:: EXTRACT TO READ ::
2018 review by Adam Feldman

Derek DelGaudio’s highly original stage show, which concludes its long run in August, is in a class of its own. The performance includes several marvelous effects and a sequence that highlights its star’s total mastery of card tricks; it is a joy to watch him shuffle through his legerdemain events. But In & Of Itself, directed by Frank Oz, has ambitions beyond wowing you; it uses its illusions in the service of a serious-minded investigation into identity. It is the most personal and emotional magic show I have ever seen—it makes people cry—and DelGaudio’s performance has only deepened during the run. To describe what he does as a magic show at all seems almost like a form of misdirection. It’s not just magic; it’s magical.

Original 2017 theater review by Raven Snook

Depending on your perspective, illusionist Derek DelGaudio's solo outing is either a transcendent meditation on the malleability of identity, or a bunch of pretentious hooey. Objectively speaking, it's both—which beautifully illustrates this two-time Academy of Magical Arts Award winner's point. People (and things) are seen differently in our own mind and the eyes of other beholders.
:::
**WHAT NEEDS TO BE DONE**
Please answer these questions about the show reviews above, one per line:
1. Who directed In & Of Itself?
2. In what month does the show end its long run, according to the 2018 review?
3. How many Academy of Magical Arts Awards has DelGaudio won, according to the 2017 review?
:: GIVEN INFORMATION ::
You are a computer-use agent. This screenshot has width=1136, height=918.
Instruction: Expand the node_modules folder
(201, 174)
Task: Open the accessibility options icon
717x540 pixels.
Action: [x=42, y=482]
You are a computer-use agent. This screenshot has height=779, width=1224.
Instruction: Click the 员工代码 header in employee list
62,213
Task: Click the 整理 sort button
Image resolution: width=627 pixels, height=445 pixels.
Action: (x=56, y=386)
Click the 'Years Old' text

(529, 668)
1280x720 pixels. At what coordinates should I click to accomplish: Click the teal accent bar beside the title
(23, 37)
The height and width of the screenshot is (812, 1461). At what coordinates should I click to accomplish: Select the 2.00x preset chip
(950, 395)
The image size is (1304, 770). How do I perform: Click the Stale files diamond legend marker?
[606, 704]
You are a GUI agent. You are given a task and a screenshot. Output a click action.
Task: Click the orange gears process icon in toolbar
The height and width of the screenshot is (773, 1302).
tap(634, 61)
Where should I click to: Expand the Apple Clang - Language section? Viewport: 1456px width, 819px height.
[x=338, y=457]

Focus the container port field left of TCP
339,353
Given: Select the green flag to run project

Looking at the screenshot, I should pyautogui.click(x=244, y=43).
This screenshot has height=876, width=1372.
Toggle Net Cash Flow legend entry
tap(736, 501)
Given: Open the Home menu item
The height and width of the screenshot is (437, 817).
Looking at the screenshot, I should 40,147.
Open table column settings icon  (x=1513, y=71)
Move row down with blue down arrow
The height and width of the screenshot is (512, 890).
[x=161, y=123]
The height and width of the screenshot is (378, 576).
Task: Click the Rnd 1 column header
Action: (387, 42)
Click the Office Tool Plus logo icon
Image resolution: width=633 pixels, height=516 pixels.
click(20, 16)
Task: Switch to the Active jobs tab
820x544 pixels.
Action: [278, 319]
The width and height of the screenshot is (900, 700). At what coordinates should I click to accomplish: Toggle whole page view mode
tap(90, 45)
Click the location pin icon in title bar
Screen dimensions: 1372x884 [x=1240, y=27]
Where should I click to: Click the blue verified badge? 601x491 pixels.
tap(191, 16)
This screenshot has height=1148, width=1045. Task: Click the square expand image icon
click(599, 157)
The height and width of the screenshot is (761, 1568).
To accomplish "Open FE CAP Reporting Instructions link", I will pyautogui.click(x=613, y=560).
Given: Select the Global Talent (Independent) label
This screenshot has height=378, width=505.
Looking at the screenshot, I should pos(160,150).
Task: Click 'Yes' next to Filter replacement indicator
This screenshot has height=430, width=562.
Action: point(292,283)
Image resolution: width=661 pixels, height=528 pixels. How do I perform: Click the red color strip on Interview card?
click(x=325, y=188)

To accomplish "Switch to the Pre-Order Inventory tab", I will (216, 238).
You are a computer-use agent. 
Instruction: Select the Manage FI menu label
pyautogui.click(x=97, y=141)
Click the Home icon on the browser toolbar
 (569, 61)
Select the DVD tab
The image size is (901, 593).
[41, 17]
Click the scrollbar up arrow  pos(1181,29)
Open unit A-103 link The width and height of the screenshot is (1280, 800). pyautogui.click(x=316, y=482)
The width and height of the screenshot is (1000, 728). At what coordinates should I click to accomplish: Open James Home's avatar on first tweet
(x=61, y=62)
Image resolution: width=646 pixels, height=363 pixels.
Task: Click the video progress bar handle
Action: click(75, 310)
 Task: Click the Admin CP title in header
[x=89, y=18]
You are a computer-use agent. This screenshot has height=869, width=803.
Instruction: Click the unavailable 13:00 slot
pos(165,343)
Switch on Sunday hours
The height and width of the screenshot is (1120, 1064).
:::
**RESPONSE**
1. Frank Oz
2. August
3. Two